DOCUMENT EXCERPT:
In ‘Commissioner of Central Excise, Raipur V. Jindal Steel & Towers Limited’ – 2011 (263) ELT 557 (Tri. Del) the respondent availed CENVAT credit on lattice steel structure, lattice type transmission tower, hot dip lattice tower, lattice type tower falling under Chapter sub Heading No. 7308.20 of the Schedule to the Central Excise Tariff under their capital goods credit account. A show cause notice was issued alleging that as sub rule 2(a) of CENVAT Credit Rules, 2004 these above items are not covered under capital goods. Hence the demand was confirmed by the adjudicating authority. On appeal CENVAT credit was allowed on the above said items holding that the same was used as accessories to the group of machines and machineries installed in the steel melting shop and no contrary evidence has been adduced by the revenue.

DATA SECTION:
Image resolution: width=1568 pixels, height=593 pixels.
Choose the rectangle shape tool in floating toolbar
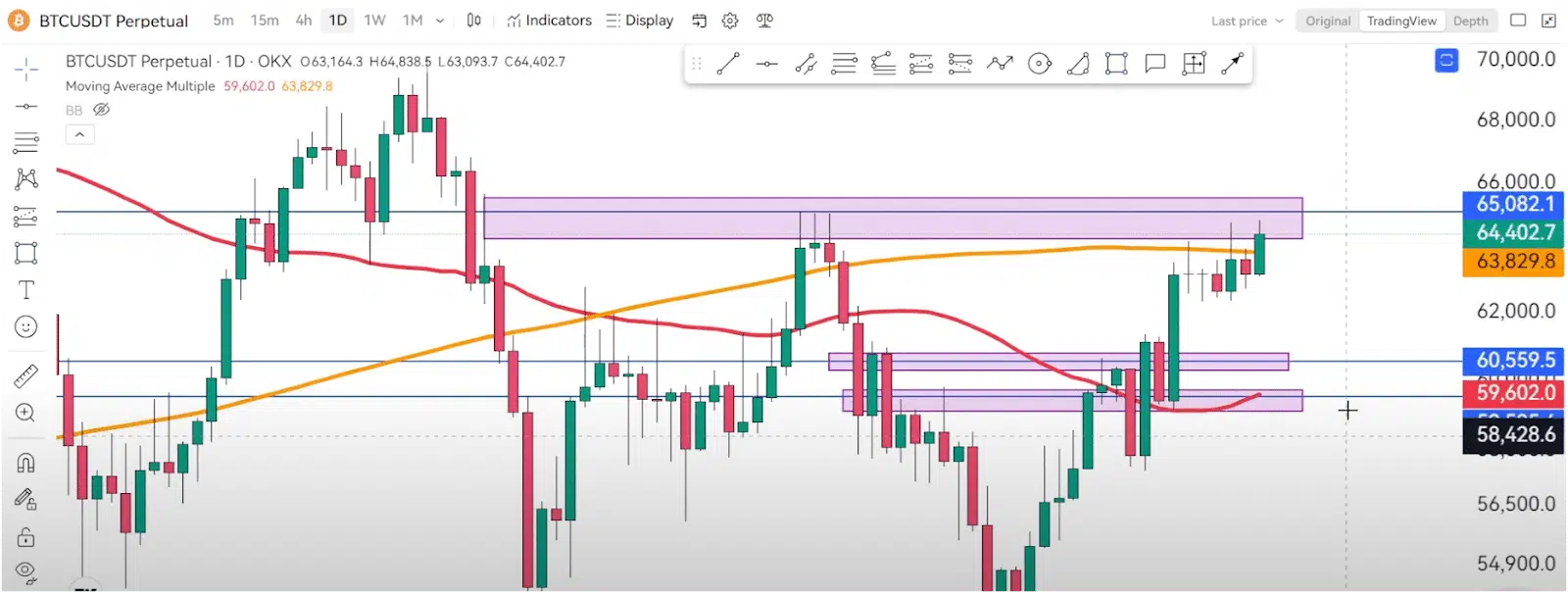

WHAT TO DO:
1. In the Jindal Steel case excerpt, under which Chapter sub Heading number do the lattice steel items fall?
2. Reproduce the Jindal Steel case excerpt from "In ‘Commissioner of" to "by the revenue.".
Rely only on the Jindal Steel case excerpt.

SOLUTIONS TO THE TASKS:
1. Chapter sub Heading No. 7308.20 of the Schedule to the Central Excise Tariff.

2.
In ‘Commissioner of Central Excise, Raipur V. Jindal Steel & Towers Limited’ – 2011 (263) ELT 557 (Tri. Del) the respondent availed CENVAT credit on lattice steel structure, lattice type transmission tower, hot dip lattice tower, lattice type tower falling under Chapter sub Heading No. 7308.20 of the Schedule to the Central Excise Tariff under their capital goods credit account. A show cause notice was issued alleging that as sub rule 2(a) of CENVAT Credit Rules, 2004 these above items are not covered under capital goods. Hence the demand was confirmed by the adjudicating authority. On appeal CENVAT credit was allowed on the above said items holding that the same was used as accessories to the group of machines and machineries installed in the steel melting shop and no contrary evidence has been adduced by the revenue.